Fair Anticipatory Scheduling. Corrado Zoccolo raised the issue of Low latency I/O scheduling, suggesting that he had some ideas for ways to improve I/O workloads that have >1 random readers. Rather than dividing requests up into per-process queues like CFQ, Corrado divides requests globally into two classes - sequential and random - with the former remaining in per-process queues and the latter singled out globally and stored in a separate structure. He posted some code and figures apparently showing significant performance improvements, but as of yet there have been no comments from others on-list, nor independent analysis of his claims or posted code. Still, it sounds like yet another interesting alterative form of I/O scheduling algorithm.
Making mapped executable pages the first class citizen. Wu Fengguang followed up to the previous thread concerning alterating the VM page eviction logic to more preferentially favor mapped executable pages with some statistics showing a marked improvement. These had previously been asked for since the kernel community is loathe to take patches purely on a gut feeling alone, even though this would seem fairly obvious as a performance improvement. Kosaki Motohiro ACKed the patches following this, while Fengguang was interested in further (automated) testing of desktop environments.
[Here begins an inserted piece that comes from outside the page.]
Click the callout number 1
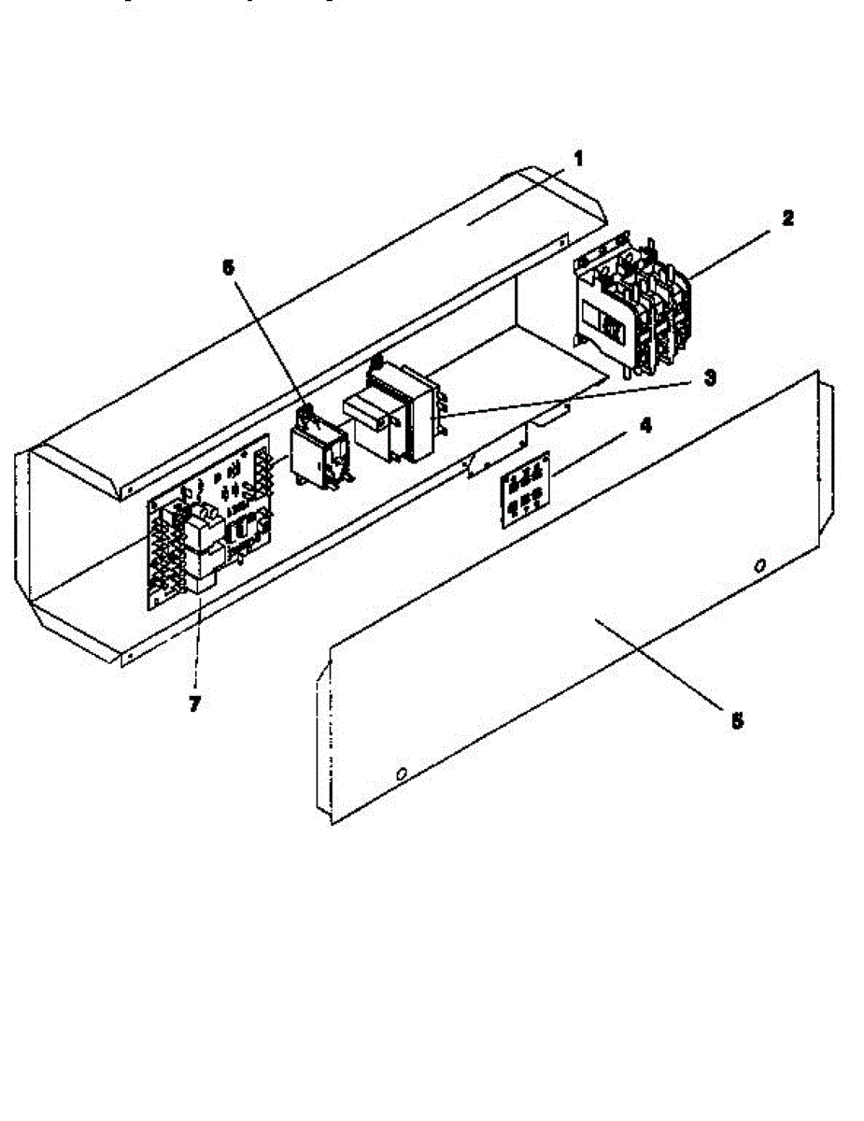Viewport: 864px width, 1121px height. [x=578, y=159]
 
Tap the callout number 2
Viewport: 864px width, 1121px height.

So as to ensure reproducibility, he asked about - and then discovered - remote window manager control tools for the modern X Window System implementations as deployed by Linux. These use two different standards for remote WM control - DCOP in KDE, while EWHM/NetWM compatible window managers like metacity use an tool such as wmctrl.
zone_reclaim() behavioral expectations. Mel Gorman (author of "Understanding The Linux Virtual Memory Manager") posted a series of patches intended to bring zone_reclaim() behavior in line with expectations. Apparently, on a particular system, a large tmpfs occupying a significant chunk of physical memory would help to cause significant CPU utilization because zone_reclaim() would sit and uselessly scan lists of pages that could not be freed. To help address such situations, Mel re-introduces the "zone_reclaim_interval" tunable, and alters the zone_reclaim() heuristics. The patch has not been tested heavily yet as more information is pending from a third party. Mel also posted a rather handy "gfp-translate" script that can be used to decode kernel messages of the form "page allocation failure. order:1, mode:0x4020" into component parts, using the kernel header files for the values.
MCE ring buffer. Huang Ying posted version 5 of a re-implementation of the MCE log ring buffer as a per-CPU ring buffer. The implementation is similar to Steven Rostedt's existing generic kernel ring_buffer insomuch that one buffer exists per-cpu and is written to by the CPU receiving an MCE. At read time, a global lock protects the reading of individual per-CPU buffers as they are iterated through, one by one.
RTL8169 related crashes. Michael Tokarev described how the current rtl8169 driver incorrectly handles "jumbo" Ethernet frames received in appropriately configured network environments. On his system, such packets lead to memory corruption and subsequent kernel oopses. The driver problem was identified thanks to a series of discussions with other kernel hackers and a patch has subsequently been suggested for application to the -stable kernels.
A few good hackers. Kallol Biswas posted a message entitled "looking for ideas on VM related research projects" in which he solicited for suggestions on areas of the Linux VM subsystem that needed work or other R&D ideas. Avi Kivity followed up with a list that included "automatically using and break up large pages, task/vma affinity, and automatically migrating memory when thread/vma affinity cannot be satisfied". On an unrelated note, Avi also asked Linus to pull a late breaking KVM fix for 2.6.30 if it's not too late. The fix allows KVM guests to successfully reboot on CONFIG_SMP enabled systems.
Michael also discovered a problem booting recent git RCs because he had the acpi-dsdt-initrd patches applied that allow one to provide a fake ACPI DSDT at kernel boot time. A DSDT or "Differentiated System Description Table" is part of the ACPI specification and is used to provide system information in structure binary format created using tools such as those provided by Intel in the Open Source project IASL. Using the Intel compiler tools, one can dissassemble their vendor-provided ACPI metadata, modify it, and then supply a fake version to the Linux kernel at boottime. Ongoing work is happening to make this easier, through patches such as the one Michael had applied.
Finally today, Jesper Dangaard Brouer noted that unloadable modules using RCU callbacks must use rcu_barrier() if they are to be safely unloaded. He cited the LWN article on RCU barriers, as well as the kernel Documentation is providing a list of a few example drivers that needed to be changed. There are probably more of these around worth looking for if you have time.
The latest kernel release is still 2.6.30-rc8, but there is likely to be a final 2.6.30 release at any moment now.
That's a summary of today's LKML traffic. For further information visit kernel.org. I'm Jon Masters.